__Provided entries__
----------------------------------------
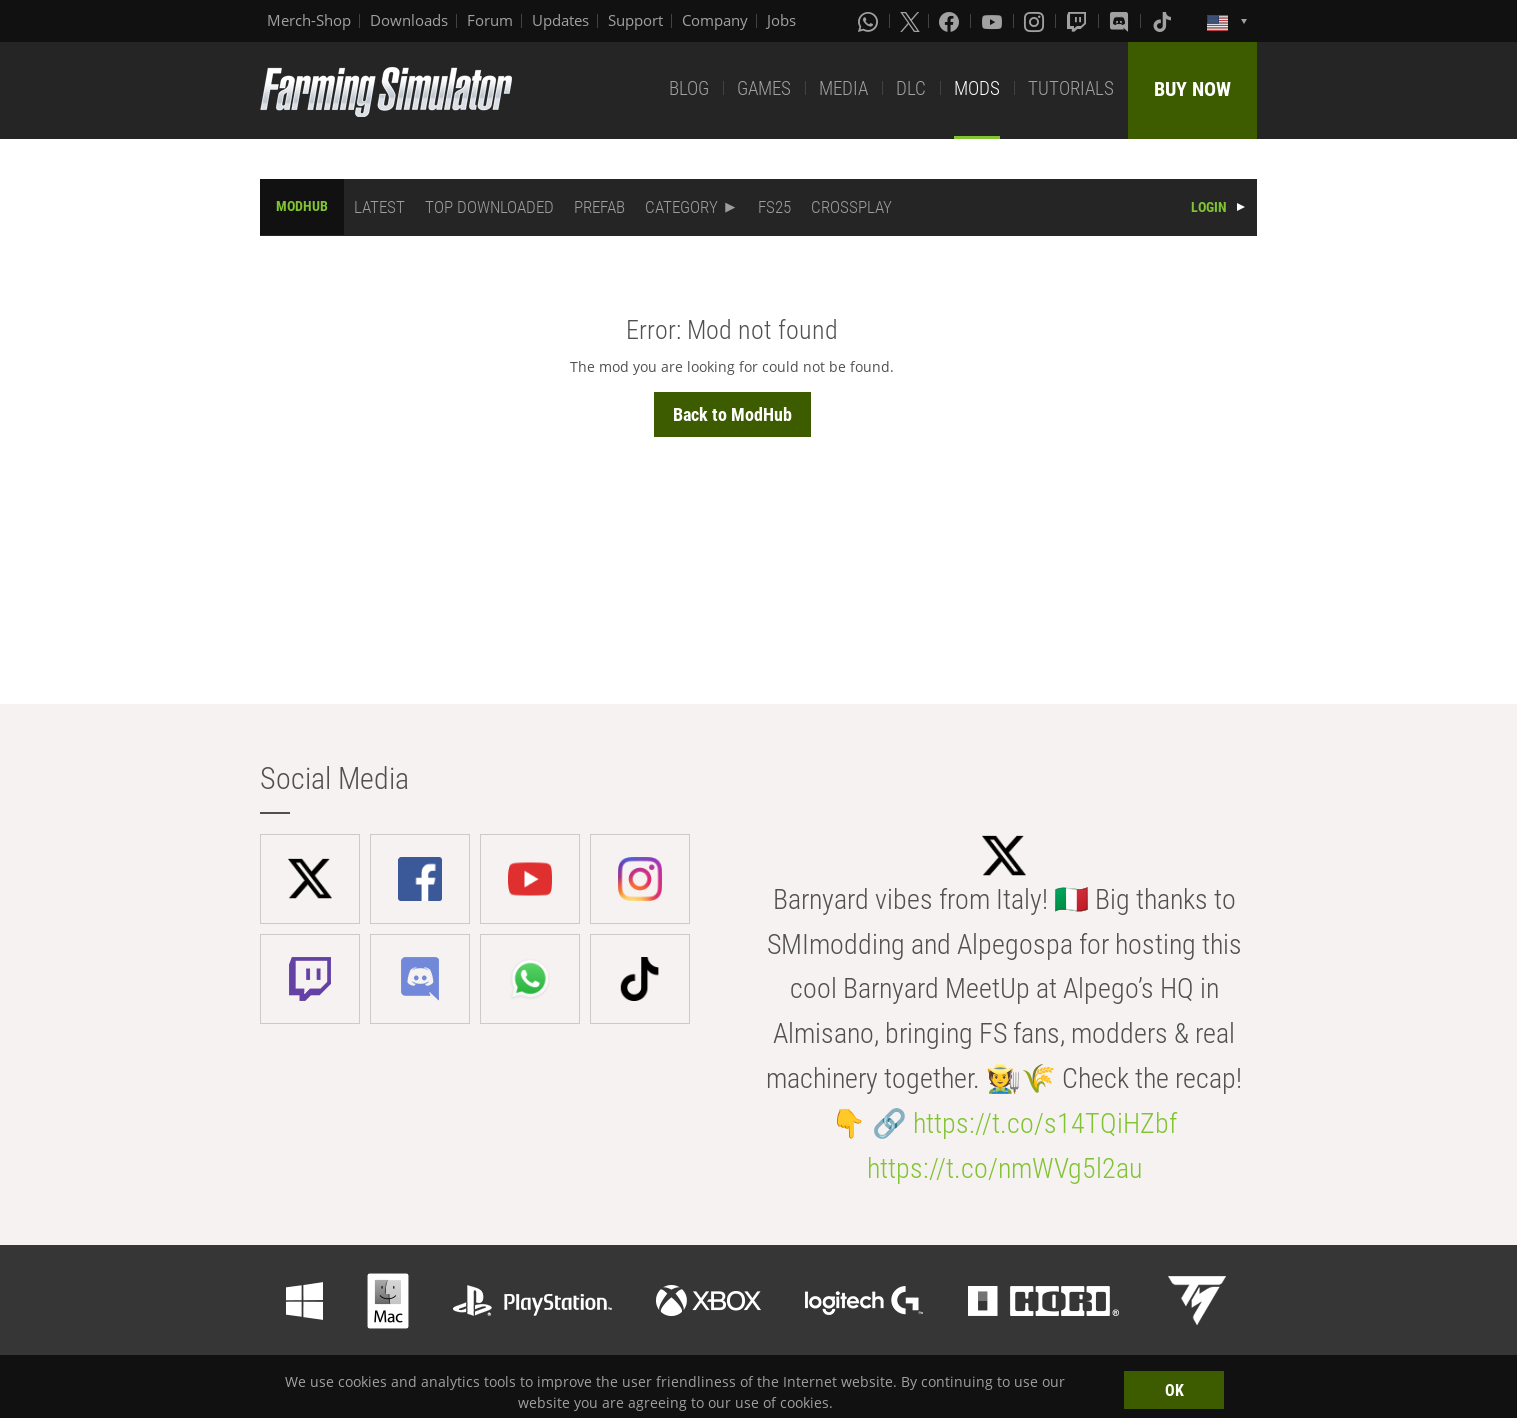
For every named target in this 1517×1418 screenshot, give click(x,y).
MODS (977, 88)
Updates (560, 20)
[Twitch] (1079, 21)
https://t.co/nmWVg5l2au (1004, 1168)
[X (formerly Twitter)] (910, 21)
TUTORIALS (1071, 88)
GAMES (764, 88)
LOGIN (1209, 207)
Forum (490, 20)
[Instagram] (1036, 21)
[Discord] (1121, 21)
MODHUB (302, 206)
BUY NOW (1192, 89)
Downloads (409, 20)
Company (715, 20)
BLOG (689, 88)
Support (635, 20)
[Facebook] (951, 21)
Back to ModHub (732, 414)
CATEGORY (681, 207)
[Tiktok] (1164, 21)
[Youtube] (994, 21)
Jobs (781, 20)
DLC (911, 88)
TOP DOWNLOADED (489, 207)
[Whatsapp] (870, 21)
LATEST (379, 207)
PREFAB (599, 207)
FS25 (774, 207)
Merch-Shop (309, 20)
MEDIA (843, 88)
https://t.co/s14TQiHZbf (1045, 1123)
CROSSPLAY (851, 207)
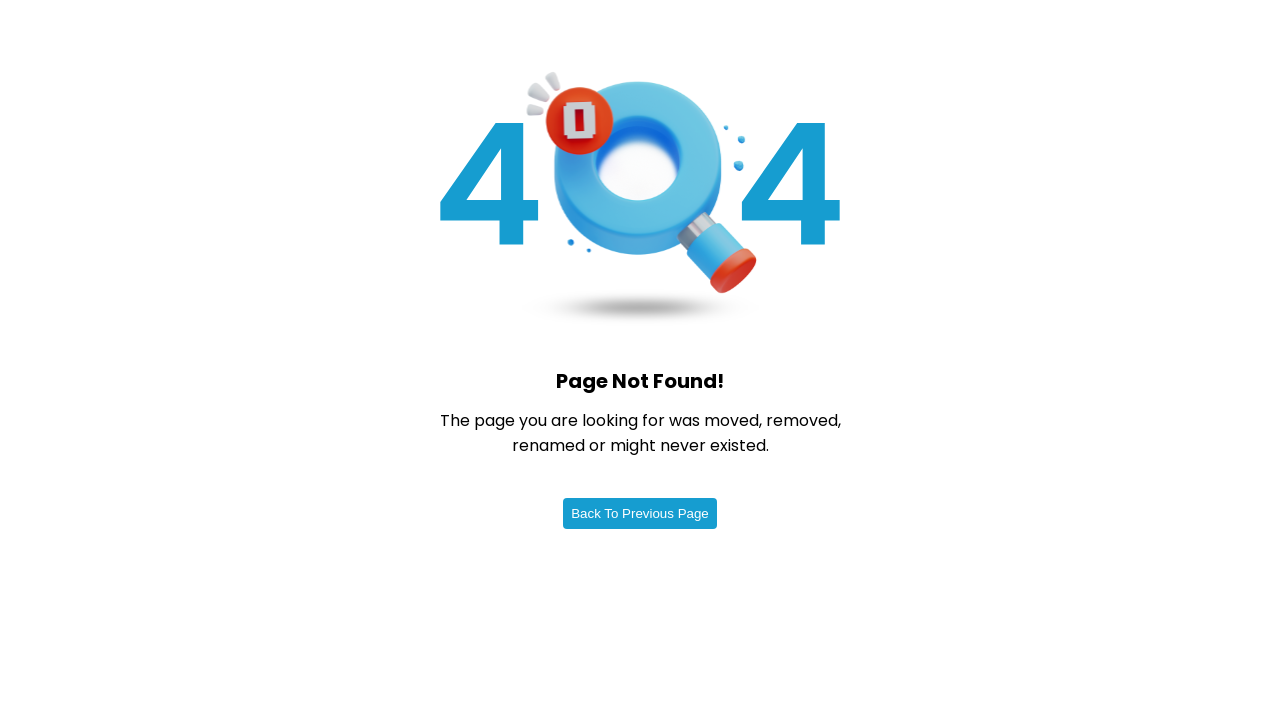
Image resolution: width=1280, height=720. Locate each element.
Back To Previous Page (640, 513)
----------------------------------------
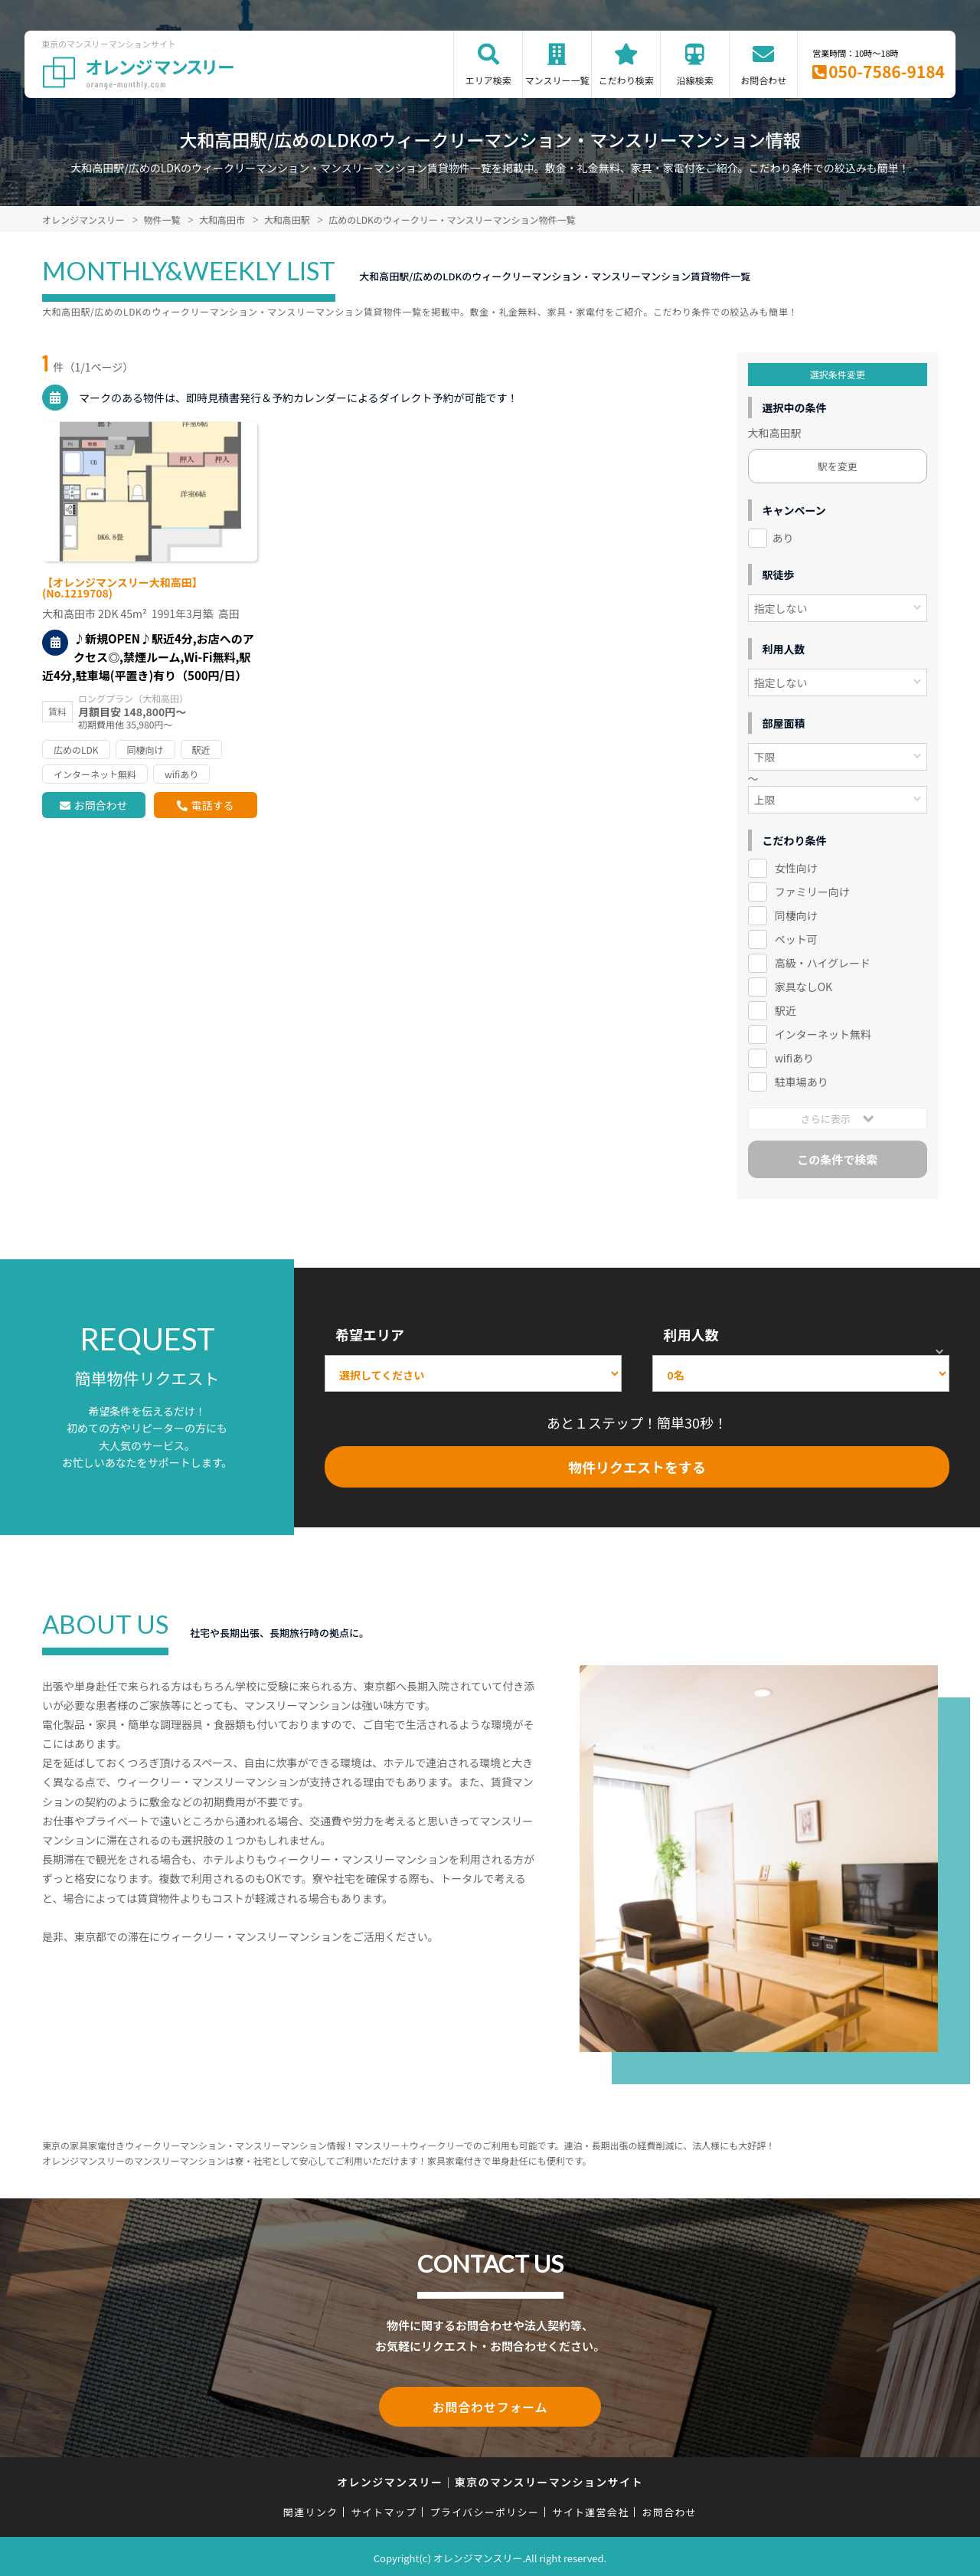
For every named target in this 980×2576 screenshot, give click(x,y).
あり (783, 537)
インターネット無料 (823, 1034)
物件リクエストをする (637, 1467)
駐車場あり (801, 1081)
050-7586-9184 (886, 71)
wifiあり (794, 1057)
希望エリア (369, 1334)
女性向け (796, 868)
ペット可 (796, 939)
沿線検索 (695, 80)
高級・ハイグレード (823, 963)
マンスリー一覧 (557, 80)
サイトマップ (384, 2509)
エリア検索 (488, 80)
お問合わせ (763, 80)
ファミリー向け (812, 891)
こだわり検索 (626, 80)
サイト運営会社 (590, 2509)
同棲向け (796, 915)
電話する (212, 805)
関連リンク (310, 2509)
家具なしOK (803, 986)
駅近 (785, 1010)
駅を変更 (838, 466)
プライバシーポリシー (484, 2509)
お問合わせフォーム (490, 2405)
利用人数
----------------------------------------
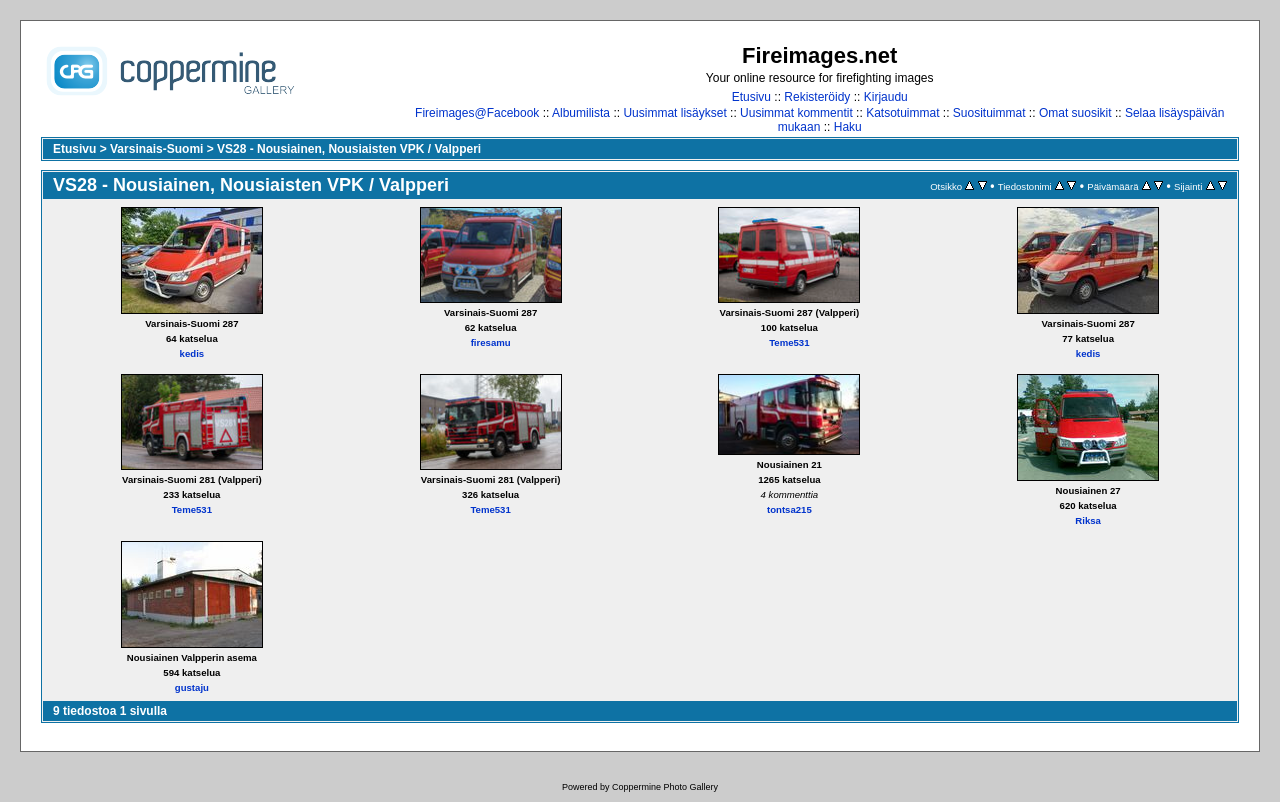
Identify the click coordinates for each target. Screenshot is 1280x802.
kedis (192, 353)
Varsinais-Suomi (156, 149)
----------------------------------------
__Short exercise__
Rewrite the records from the line with "電話する (212, 805)" through the line with "お問合わせフォーム (490, 2405)", both ends included. Offset every coordinate in the answers by -10 and keep the rest of each line unchanged.

__Correct response__
電話する (202, 795)
関連リンク (300, 2499)
家具なしOK (793, 976)
駅近 (775, 1000)
駅を変更 (828, 456)
プライバシーポリシー (474, 2499)
お問合わせフォーム (480, 2395)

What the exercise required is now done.